7.1 Anovas and the F-distribution
Just as we’ve done so for chi-squares and t-tests, let’s begin with an overview of the mathematical and conceptual underpinnings of the ANOVA.
7.1.1 The basic logic of ANOVAs
As we said in the introductory page, ANOVA stands for ANalysis Of VAriance. This essentially sums up how an ANOVA works in principle. ANOVAs can be used when analysing a categorical IV with two or more groups (typically 3+) and a continuous DV. As the setup suggests, ANOVAs are a good way of comparing different groups on a singular outcome.
The most basic hypotheses for an ANOVA center around whether or not the means between groups are significantly different, i.e.:
- \(H_0\): The means between groups are not significantly different. (i.e. \(\mu_1 = \mu_2 = ... \mu_k\))
- \(H_1\): The means between groups are significantly different. (i.e.\(\mu_1 \neq \mu_2 \neq ... \mu_k\))
How do we test for this?
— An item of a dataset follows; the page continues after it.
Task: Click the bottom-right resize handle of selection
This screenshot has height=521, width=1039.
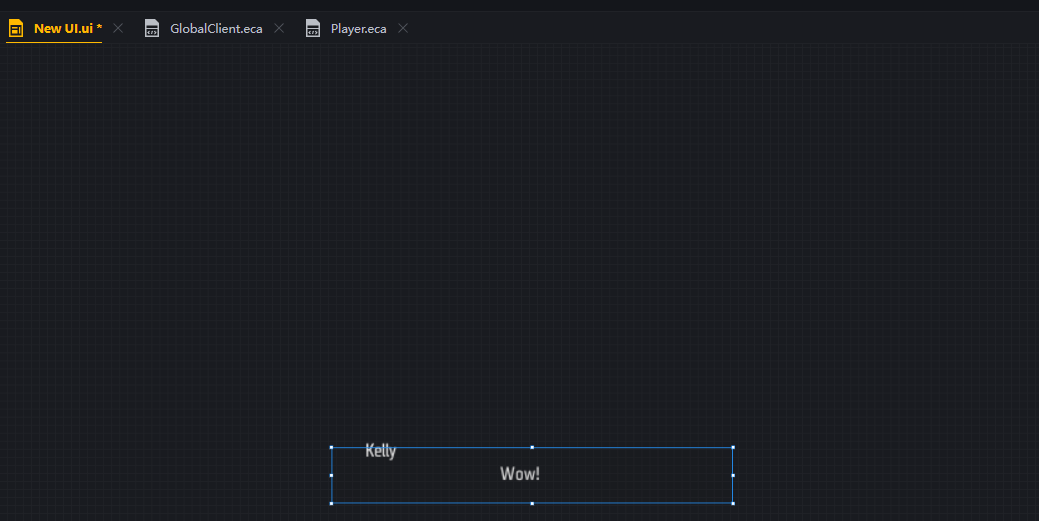Action: coord(733,503)
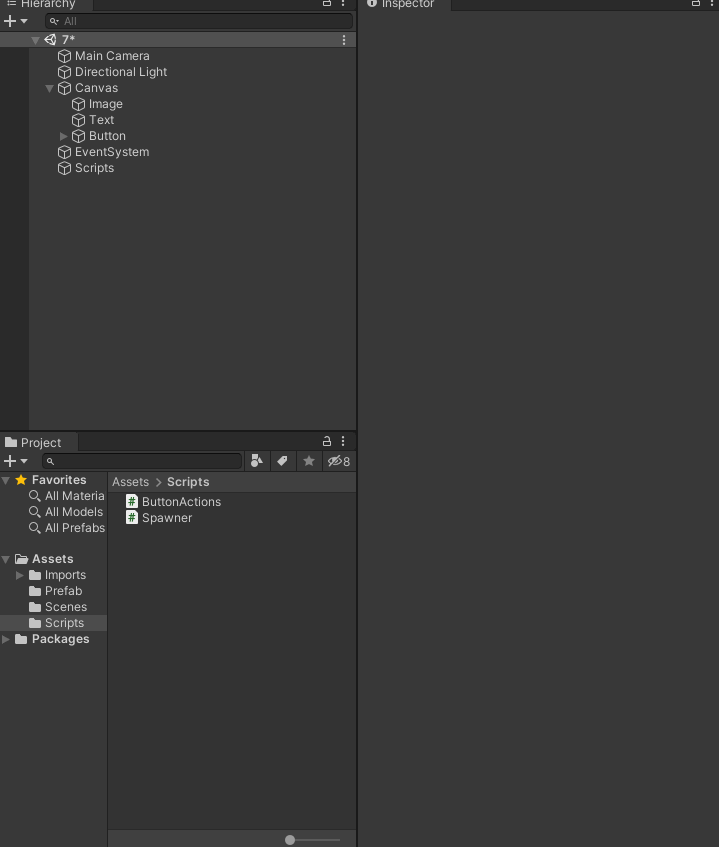
Task: Click the Main Camera cube icon
Action: [x=64, y=56]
The basic logic of the ANOVA is this: Whenever we have data that we categorise into different groups, we end up with two key sources of variability, or variance: variance that exists between groups, and variance that exists within groups:

Pretend that the three curves above represent data covering three different groups, and that we’ve hypothesised that there are three different means. Collectively, this data has a certain amount of variance.
The first fundamental to recognise is that this total variance can be broken down into variance between groups and variance within groups:
\[ Variance_{total} = Variance_{between} + Variance_{within} \]
The variability between the groups would simply be the variance between the blue curve and the orange curve - in other words, how far apart the two sets of data are (in a simplistic sense). The within-group variance, on the other hand, is how much variance there is within each curve. If there is a lot of within-group variance within each curve, that would mean that (thinking back to Module 5) each group’s curve would be spread widely.
If you’re following the logic of this so far, the consequences of high within-group variance might be obvious - the two curves would significantly overlap. In contrast, if the between-group variance is far higher than the within-group variance, the curves may not overlap much at all - suggesting that the means of the two groups really are different.
This forms the basis of the ANOVA’s F-test, which is a ratio of variance:
\[ F = \frac{Variance_{between}}{Variance_{within}} \]
We will see this more in practice on the next page, but the F-statistic, which we use as part of significance testing in ANOVAs, is calculated by simply dividing the between-group variance by the within-group variance.
7.1.2 The F-distribution
Like the other tests we’ve encountered so far, ANOVAs have their own underlying distribution. In this instance, this is the F distribution, which describes how the F-statistic behaves. We won’t go far into the maths around this, but the key here is that the F distribution is characterised by two sets of degrees of freedom: one that relates to the between-groups variance/effect, and one that relates to the within-groups variance. One thing to note here is the terminology in the headers of each graph: the first number in the brackets refers to the between-groups variance, while the second number refers to the within-groups variance.

7.1.3 F-statistic tables
And, once again, we have a special F-table to determine critical F values, given two degrees of freedom values. However, given that we have two degrees of freedom the process is a little bit more complicated. Most F-stat tables actually provide multiple tables, corresponding to different alpha levels. For now, we will always use the table corresponding to alpha = 0.05, a snippet of which is below:

To read this table, you need to know both degrees of freedom (more on how to find that on the next page). The columns, marked df1, refer to the first df value (between-groups), while the rows correspond to the second df value (within-groups).
So, for example, if we have an F-test with degrees of freedom of (4, 10), we would first need to find the column that corresponds to 4 (our df1), and then the row that corresponds to df2 = 10. Reading the cell at the intersection would give us a critical F-statistic of 3.48; this is the value our F-statistic would need to be greater than to be significant at the p < .05 level.